### Explore the material:
1) In the issue discussion below, which release did carterpage say would include the fix?
2) Decide whether each statement agrees with the issue discussion below. Answer yes or no, and quote the words that decide it.
(a) The fix was made in #27.
(b) smoosh911 reported that the problem still occurs with the assertEquals(JSONObject, JSONObject) overload.
(c) downloadpizza opened a new issue for the problem.

### Text provided:
□ □ □ □
Thanks Derrick. Just to clarify for me, your input JSON (which isn't under your control) has a mixture of integer and double values for the same field whereas your output JSON (which is under your control) always use doubles?

derrickburns commented 11 years ago

Correct

On Jan 29, 2013, at 2:42 PM, James Shaw notifications@github.com wrote:

Thanks Derrick. Just to clarify for me, your input JSON (which isn't under your control) has a mixture of integer and double values for the same field whereas your output JSON (which is under your control) always use doubles?

— Reply to this email directly or view it on GitHub.

carterpage commented 11 years ago

Fixed in #27. Will be released in 1.2.0 this month.

smoosh911 commented 6 years ago

This issue still exists when you use the assertEquals(JSONObject, JSONObject) overload. It will break when comparing JSONArray within this overload. It has a problem converting primitive types such as numbers back and forth. In my situation it will convert 1 to 1.0 sometimes and 1 to 1 other times. For example:

JSONObject response = (JSONObject)JSONParser.parseJSON(responseString);
JSONObject baseline = (JSONObject)JSONParser.parseJSON(baseLineString);
JSONAssert.assertEquals(baseline, response, JSONCompareMode.LENIENT);
downloadpizza commented 1 year ago

@smoosh911 may want to open this as its own issue, I've also run into it but don't have the time to open one right now. If I remember then I will open an issue at some point.
□ □ □ □
### Dataset extract:
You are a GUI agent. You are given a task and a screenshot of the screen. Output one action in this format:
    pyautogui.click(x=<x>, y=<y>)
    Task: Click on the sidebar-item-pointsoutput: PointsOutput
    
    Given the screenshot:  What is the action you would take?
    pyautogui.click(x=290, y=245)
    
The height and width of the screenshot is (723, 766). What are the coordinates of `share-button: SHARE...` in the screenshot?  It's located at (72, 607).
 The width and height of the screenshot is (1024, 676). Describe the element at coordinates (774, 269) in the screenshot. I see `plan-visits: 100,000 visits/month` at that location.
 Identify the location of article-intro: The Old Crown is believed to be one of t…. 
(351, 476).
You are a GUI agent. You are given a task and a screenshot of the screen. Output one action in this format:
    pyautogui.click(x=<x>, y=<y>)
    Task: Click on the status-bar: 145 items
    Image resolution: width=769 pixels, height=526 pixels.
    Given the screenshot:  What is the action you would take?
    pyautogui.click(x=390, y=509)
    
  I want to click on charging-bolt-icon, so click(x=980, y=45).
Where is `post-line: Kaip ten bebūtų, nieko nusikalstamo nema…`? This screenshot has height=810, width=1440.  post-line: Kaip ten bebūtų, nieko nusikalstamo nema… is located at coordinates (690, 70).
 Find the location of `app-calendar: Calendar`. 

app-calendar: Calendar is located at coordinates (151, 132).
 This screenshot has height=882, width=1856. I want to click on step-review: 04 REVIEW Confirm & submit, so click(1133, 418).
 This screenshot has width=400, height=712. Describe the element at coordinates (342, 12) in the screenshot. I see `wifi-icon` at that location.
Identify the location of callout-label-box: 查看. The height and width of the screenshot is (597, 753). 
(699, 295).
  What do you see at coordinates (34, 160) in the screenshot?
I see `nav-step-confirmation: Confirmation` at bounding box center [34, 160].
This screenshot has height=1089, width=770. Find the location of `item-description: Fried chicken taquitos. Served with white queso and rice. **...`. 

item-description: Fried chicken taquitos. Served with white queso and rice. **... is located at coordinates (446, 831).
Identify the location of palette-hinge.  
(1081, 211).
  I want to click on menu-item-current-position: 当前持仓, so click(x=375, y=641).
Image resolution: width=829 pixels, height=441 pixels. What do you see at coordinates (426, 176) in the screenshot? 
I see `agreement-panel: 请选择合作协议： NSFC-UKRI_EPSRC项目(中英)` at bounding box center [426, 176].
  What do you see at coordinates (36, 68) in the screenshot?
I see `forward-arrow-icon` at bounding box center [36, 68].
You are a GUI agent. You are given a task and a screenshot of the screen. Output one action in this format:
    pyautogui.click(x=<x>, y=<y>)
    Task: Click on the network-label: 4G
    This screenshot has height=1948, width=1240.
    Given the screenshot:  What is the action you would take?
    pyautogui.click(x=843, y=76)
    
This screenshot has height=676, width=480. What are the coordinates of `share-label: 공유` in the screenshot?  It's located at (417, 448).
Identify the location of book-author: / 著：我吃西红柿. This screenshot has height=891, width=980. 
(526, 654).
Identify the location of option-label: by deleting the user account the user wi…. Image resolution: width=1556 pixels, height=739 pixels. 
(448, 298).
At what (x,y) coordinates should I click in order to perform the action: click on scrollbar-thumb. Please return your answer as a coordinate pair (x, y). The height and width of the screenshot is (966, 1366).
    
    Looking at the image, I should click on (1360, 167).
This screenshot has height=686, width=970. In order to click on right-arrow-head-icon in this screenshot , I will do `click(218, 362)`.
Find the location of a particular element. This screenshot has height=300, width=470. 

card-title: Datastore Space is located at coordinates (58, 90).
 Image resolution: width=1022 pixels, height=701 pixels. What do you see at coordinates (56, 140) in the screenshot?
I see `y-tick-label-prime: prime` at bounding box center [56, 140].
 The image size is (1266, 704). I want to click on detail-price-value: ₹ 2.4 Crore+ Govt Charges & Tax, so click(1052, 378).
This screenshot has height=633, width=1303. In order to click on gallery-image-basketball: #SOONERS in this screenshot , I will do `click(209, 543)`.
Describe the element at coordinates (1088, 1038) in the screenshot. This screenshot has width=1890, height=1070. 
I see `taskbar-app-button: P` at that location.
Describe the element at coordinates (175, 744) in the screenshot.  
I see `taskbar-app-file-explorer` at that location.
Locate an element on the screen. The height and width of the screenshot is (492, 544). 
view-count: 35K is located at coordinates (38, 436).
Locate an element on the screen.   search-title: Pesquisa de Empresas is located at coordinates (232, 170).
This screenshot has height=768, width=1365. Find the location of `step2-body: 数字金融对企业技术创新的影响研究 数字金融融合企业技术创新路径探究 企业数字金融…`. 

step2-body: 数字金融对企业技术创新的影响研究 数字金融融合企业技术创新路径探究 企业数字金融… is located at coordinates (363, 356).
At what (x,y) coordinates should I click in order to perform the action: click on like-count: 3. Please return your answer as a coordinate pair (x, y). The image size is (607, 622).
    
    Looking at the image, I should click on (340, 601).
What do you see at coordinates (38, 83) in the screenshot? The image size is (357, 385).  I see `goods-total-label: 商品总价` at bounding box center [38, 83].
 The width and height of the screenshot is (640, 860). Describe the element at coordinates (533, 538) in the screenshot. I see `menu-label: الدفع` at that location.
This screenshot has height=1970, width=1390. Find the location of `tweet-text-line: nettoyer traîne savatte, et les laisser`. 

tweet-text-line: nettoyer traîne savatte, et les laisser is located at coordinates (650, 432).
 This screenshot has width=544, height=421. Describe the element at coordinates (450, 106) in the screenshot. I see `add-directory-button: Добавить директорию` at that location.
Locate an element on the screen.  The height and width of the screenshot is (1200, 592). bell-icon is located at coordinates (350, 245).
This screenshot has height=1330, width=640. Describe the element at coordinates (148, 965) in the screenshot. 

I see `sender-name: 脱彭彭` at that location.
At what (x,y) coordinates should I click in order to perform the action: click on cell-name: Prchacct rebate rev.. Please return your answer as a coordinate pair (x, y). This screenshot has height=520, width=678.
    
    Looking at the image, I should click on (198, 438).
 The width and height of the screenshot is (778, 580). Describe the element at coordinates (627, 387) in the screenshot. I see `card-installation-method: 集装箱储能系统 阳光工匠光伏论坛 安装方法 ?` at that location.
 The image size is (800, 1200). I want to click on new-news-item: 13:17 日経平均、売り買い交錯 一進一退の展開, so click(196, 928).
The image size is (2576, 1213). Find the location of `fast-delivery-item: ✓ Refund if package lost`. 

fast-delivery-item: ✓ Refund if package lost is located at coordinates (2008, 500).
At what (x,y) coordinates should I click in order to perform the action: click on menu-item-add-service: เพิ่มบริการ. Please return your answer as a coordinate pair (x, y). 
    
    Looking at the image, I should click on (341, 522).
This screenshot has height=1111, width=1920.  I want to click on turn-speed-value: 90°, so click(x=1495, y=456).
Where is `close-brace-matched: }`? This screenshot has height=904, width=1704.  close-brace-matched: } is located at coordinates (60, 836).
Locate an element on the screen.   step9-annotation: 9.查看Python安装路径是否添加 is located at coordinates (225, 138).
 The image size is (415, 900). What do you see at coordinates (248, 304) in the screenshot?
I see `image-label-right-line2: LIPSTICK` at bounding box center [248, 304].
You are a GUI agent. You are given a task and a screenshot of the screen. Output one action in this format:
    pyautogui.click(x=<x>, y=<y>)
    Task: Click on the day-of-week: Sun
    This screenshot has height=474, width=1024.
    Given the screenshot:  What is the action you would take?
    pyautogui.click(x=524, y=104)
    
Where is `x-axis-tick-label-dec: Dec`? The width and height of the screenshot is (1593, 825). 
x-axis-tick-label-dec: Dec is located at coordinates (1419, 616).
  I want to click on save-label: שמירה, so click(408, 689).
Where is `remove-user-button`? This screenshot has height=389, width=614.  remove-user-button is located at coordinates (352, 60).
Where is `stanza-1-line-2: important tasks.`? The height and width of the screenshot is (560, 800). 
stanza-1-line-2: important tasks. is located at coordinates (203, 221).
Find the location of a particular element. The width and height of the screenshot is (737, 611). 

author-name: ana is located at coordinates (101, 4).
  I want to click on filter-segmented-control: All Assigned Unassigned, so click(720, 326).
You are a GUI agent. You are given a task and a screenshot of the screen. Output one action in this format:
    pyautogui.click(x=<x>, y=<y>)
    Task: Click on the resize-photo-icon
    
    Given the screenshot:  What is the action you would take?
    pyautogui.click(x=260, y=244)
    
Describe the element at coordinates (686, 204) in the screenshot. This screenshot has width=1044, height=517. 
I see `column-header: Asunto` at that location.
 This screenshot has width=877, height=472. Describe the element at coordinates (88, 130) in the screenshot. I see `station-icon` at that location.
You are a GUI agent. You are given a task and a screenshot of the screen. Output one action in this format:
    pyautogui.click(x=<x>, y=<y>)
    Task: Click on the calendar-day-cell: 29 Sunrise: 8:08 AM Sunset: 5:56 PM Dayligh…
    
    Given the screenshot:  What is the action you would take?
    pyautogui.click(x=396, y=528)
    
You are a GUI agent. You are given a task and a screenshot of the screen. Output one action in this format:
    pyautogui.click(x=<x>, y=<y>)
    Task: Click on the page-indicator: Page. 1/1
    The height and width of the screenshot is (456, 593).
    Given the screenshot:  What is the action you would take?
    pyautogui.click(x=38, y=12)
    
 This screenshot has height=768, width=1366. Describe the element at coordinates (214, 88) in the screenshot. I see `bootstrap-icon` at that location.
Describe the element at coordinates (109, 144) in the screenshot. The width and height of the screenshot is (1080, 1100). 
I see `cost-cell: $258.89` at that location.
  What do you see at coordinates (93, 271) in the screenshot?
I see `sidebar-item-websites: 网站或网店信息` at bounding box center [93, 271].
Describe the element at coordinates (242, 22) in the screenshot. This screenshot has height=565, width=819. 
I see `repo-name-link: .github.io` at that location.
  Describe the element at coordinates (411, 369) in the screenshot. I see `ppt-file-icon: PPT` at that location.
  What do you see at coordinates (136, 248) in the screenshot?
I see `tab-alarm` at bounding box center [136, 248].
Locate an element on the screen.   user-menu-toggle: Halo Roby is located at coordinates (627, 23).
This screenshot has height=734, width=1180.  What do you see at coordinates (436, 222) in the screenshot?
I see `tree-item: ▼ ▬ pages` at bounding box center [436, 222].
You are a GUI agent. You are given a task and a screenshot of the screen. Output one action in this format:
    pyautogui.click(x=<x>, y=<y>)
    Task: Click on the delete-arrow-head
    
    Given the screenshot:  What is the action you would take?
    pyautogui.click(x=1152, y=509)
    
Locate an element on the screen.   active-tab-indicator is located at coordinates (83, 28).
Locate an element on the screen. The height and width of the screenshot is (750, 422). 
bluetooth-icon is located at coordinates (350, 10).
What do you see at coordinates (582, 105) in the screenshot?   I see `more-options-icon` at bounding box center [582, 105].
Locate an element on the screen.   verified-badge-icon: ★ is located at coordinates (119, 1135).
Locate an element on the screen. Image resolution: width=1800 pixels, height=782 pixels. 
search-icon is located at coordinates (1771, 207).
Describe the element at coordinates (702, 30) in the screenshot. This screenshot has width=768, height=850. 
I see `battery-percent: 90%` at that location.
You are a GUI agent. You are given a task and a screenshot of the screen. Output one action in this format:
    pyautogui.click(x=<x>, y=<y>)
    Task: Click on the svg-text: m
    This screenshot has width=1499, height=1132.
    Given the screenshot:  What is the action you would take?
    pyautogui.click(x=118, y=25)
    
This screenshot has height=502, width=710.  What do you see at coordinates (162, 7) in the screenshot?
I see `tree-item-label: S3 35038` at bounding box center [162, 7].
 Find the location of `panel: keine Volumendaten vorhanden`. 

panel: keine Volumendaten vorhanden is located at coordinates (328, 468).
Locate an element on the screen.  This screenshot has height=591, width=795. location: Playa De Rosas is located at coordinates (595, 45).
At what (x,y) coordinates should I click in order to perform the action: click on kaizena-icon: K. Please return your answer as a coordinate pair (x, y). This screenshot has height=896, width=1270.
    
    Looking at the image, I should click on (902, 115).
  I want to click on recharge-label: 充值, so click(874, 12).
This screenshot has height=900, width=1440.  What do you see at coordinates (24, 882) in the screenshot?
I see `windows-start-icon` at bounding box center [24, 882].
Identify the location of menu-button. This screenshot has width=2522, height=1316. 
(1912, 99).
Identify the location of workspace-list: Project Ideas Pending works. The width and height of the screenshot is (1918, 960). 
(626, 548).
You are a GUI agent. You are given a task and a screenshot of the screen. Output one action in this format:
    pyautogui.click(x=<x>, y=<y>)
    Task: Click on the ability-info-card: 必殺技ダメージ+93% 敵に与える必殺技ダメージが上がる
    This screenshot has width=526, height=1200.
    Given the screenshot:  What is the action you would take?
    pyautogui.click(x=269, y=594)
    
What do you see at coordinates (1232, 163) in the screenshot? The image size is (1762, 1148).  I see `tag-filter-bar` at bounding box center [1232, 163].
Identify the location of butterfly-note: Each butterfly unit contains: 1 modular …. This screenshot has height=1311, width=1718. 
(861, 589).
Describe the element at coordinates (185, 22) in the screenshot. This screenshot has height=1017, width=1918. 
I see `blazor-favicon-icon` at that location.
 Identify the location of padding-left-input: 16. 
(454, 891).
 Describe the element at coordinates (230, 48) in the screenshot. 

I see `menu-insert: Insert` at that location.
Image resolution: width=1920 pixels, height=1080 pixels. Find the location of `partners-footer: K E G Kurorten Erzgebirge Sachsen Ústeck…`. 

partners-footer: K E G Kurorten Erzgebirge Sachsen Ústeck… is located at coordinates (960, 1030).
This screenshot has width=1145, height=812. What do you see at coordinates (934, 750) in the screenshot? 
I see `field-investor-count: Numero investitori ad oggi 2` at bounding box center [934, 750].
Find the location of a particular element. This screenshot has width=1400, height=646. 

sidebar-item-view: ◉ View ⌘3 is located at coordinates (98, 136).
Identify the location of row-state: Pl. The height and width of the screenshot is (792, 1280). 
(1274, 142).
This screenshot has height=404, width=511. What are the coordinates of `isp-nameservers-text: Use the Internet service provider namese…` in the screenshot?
□ □ □ □
### Your responses:
1) Release 1.2.0, due out that month.

2)
(a) Yes: "Fixed in #27."
(b) Yes: "This issue still exists when you use the assertEquals(JSONObject, JSONObject) overload."
(c) No: "don't have the time to open one right now"